Purdue 2017: Managing Work-Life Boundaries

Veterinary professionals who are able to keep their work and personal lives separate improve not only their health but also many aspects of practice.
Nicola M. Parry, BVSc, MRCVS, MSc, DACVP, ELS
Published: September 29, 2017


Work and family life are increasingly intertwined in today’s digital era, and they continually influence each other, according to Ellen Ernst Kossek, PhD, MBA, Basil S. Turner professor at Purdue University's Krannert School of Management and research director of the Susan Bulkeley Butler Center for Leadership Excellence in West Lafayette, Indiana.

Presenting the Wellness Keynote Lecture at the 2017 Purdue Veterinary Conference, Dr. Kossek discussed work–life boundaries and their role in reducing stress, work–life conflict and burnout and in improving health, well-being and productivity. Work–life boundary dynamics concern the distinction between work and personal roles, and how individuals manage these roles in everyday life to achieve work-life balance.

Professionals such as veterinarians now face a unique overwork challenge, she said. With mounting workloads and 24/7 availability, professionals are placing work ahead of everything else. Various factors contribute to overwork pressures, said Dr. Kossek, including technological advances and 24-hour communication that allow professionals to take work home more easily. For many individuals, personal and professional identities overlap, leading to people increasingly identifying themselves primarily by their specialization. Many professionals have difficulty turning work off, she said, adding that it “is not good for health when people are continually thinking about work.”

Various trends contribute to work–life tensions for veterinary professionals, Dr. Kossek said. Not only are veterinarians now working longer hours because of rising debt, but today’s digital era requires them to deal with client reviews on social media sites. The profession has also shifted to include significantly more women than men, she noted, and the advent of smartphones now means that family members can contact busy veterinarians at any time during work hours.

Work–life conflict affects our physical and mental health, said Dr. Kossek. It is linked to problems such as increased risk of cardiovascular disease and depression, and it can lead to burnout. It can also feed back into the work environment, increasing the risk of accidents at work. Interventions are, therefore, needed to reduce work–life conflict and improve health and productivity.

Interruption Behaviors
Dr. Kossek discussed five interruption behaviors. These are the ways in which individuals combine or separate work from personal life, and they represent differences in how people handle work–life boundaries.
  • Integrators continually allow work and home life to bleed together throughout the day.
  • Separators, in contrast to integrators, draw a clear line to separate work and personal life.
  • Work firsters are asymmetrical integrators. They allow work matters to interrupt their personal lives but do not allow personal issues to interrupt their work.
  • Family firsters are also asymmetrical integrators, but in the opposite direction. They allow personal matters to interrupt their work but do not allow work matters to interrupt their personal lives.
  • Cyclers switch back and forth between integrating and separating. These include professionals whose workload patterns fluctuate throughout the year, driving them to follow recurring patterns of separation to focus on work followed by periods of work–life integration.

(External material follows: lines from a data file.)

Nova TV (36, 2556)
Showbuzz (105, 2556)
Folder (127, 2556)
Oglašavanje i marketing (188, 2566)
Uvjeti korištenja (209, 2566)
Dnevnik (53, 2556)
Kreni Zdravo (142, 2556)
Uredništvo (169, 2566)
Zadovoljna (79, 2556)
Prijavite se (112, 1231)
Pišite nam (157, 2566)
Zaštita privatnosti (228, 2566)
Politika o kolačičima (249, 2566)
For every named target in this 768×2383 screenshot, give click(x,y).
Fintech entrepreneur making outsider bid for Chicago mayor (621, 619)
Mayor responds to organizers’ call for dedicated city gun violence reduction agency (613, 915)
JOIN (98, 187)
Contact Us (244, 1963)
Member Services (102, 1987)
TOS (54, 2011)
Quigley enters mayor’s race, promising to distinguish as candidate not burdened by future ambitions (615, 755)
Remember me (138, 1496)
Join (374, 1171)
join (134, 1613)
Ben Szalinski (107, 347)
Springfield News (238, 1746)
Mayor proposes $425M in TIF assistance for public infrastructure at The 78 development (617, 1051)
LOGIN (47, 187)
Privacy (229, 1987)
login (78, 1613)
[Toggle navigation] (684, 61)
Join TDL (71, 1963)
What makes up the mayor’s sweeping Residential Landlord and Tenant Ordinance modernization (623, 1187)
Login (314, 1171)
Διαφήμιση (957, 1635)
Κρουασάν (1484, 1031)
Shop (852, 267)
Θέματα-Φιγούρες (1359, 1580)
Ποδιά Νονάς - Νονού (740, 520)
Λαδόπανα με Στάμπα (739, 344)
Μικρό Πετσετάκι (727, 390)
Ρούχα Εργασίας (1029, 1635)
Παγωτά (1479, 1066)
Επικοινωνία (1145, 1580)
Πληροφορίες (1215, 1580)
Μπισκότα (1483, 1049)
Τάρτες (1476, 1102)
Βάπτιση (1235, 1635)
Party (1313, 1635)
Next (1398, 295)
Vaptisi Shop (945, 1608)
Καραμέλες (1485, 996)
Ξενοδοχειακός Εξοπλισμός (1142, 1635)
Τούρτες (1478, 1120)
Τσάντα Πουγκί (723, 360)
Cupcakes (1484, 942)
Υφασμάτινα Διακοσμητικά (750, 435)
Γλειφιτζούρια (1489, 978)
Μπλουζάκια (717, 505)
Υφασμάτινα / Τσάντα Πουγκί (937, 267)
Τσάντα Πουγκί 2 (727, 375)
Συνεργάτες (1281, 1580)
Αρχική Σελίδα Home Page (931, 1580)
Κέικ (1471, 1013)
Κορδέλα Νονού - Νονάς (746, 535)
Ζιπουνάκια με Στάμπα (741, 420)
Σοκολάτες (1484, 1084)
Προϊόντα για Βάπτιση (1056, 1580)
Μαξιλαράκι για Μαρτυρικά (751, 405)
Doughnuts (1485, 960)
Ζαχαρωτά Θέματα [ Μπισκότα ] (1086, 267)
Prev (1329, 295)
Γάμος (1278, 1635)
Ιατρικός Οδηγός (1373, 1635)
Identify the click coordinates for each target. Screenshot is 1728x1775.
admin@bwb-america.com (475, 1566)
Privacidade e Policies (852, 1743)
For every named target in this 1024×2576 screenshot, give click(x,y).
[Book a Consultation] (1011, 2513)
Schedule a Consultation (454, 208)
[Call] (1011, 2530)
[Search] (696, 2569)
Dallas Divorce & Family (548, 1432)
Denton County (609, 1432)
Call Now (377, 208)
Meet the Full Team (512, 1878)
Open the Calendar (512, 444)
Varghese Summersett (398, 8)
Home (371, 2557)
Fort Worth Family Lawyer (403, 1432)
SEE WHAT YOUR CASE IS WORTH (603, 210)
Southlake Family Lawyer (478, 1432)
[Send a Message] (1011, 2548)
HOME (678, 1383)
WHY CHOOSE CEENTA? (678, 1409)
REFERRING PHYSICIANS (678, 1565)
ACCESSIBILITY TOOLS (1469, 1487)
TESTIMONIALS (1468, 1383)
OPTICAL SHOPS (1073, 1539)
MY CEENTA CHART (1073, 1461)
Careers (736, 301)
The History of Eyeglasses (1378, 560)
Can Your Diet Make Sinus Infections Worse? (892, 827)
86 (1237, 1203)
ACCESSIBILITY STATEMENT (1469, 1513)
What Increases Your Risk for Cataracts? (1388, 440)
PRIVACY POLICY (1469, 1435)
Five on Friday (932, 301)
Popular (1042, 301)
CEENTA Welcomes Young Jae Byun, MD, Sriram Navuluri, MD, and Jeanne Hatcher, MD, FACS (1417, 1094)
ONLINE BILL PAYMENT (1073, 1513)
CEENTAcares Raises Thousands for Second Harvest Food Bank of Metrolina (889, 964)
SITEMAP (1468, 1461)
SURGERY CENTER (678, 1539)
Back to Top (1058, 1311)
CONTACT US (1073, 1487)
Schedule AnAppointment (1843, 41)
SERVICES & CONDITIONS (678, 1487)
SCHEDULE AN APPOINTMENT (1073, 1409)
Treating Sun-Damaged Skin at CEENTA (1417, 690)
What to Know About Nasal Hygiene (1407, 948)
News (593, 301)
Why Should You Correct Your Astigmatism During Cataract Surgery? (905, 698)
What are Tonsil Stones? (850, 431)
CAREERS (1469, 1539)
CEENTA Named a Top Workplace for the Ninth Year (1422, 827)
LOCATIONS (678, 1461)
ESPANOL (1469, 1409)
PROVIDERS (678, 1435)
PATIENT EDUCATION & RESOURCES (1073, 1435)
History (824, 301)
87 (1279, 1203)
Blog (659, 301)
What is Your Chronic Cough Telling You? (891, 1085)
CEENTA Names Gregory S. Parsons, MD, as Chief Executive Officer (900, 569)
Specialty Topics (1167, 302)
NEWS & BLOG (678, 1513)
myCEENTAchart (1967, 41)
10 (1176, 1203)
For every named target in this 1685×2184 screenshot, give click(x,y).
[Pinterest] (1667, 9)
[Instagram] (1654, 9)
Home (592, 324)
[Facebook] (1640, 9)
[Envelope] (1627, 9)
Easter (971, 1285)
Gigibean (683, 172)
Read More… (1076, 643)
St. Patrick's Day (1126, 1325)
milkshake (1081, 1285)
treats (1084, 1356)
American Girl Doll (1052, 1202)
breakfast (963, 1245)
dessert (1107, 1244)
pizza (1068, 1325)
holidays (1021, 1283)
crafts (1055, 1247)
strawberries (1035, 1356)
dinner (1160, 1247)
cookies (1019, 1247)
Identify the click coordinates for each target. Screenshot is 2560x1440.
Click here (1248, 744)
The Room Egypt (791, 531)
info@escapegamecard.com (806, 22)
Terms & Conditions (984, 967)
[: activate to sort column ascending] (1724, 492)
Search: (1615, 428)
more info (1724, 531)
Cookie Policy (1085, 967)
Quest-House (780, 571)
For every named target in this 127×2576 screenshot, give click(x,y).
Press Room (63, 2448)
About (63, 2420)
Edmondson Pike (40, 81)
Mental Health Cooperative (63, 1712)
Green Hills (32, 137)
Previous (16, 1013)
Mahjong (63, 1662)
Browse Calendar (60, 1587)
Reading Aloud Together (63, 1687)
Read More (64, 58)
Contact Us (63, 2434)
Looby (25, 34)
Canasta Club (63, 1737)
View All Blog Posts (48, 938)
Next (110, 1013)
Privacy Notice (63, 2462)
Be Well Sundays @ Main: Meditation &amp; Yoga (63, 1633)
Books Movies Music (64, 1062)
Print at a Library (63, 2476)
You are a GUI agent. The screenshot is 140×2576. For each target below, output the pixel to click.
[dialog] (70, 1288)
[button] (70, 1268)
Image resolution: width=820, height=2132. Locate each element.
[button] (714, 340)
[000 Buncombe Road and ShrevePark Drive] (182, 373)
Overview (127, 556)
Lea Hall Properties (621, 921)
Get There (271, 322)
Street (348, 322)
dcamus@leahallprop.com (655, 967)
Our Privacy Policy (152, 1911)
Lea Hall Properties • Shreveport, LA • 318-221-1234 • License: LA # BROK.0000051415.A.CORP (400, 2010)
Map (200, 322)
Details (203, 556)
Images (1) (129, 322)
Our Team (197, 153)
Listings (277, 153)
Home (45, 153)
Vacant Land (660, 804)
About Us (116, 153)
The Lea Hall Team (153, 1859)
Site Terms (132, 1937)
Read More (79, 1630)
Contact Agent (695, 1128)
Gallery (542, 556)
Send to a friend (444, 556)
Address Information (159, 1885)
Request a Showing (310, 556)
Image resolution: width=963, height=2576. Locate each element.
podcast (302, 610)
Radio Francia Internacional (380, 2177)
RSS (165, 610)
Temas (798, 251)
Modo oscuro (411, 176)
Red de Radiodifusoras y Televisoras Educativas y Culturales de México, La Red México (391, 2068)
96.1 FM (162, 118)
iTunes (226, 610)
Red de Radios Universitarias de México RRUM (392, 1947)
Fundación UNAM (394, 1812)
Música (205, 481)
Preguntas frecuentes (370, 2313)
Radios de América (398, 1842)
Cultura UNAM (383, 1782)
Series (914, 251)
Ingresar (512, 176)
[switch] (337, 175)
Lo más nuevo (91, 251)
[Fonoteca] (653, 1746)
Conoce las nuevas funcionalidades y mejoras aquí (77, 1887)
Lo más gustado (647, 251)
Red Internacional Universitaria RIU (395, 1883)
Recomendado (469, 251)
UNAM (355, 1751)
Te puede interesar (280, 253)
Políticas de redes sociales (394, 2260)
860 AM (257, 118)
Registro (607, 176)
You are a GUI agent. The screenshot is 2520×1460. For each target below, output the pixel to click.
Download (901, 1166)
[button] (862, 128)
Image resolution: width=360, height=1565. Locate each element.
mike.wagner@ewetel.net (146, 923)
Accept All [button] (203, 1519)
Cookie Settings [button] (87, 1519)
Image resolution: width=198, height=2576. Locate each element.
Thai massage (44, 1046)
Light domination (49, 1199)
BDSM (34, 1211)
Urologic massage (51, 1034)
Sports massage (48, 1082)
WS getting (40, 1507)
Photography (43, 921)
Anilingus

Managing Work–Life Boundaries
Dr. Kossek shared some tips that can help manage work–life boundaries for integrators and separators.

She advised integrators to implement “time triggers” during meetings. Integrators often tend to run late, she said. So, setting an alarm for several minutes before the end of each meeting can help integrators end a meeting on time and allow them to stay on schedule throughout the day. Integrators should also avoid overscheduling their days, she said, and should consider the rule of three: “Things always take three times as long as you think they will take.” These types of strategies help to prevent job creep and family creep. Routines and rituals, including exercise, can also help integrators stay on track, she added.

Separators should discuss their availability and personal needs with their bosses and families. Dr. Kossek suggested that integrators should designate specific work areas at home to help keep a distinct line between work and personal life. Separators may also find it helpful to use separate phones and other devices for work and home, she added.

The End Result
Improving work–life boundary management is not just important at the individual level, concluded Dr. Kossek, but also at the organizational level where it can lead to higher employee engagement, improved productivity, reduced staff turnover, a better ability to attract highly talented professionals, reduced sick leave, and improved workplace safety with fewer accidents.

 
Dr. Parry graduated from the University of Liverpool, England, in 1997, and is a board-certified veterinary pathologist. After 13 years working in academia, she founded Midwest Veterinary Pathology, LLC, where she now works as a private consultant. She is passionate about veterinary education and serves on the Indiana Veterinary Medical Association’s Continuing Education Committee. She regularly writes continuing education articles for veterinary organizations and journals, and has also served on the American College of Veterinary Pathologists’ Examination Committee and Education Committee.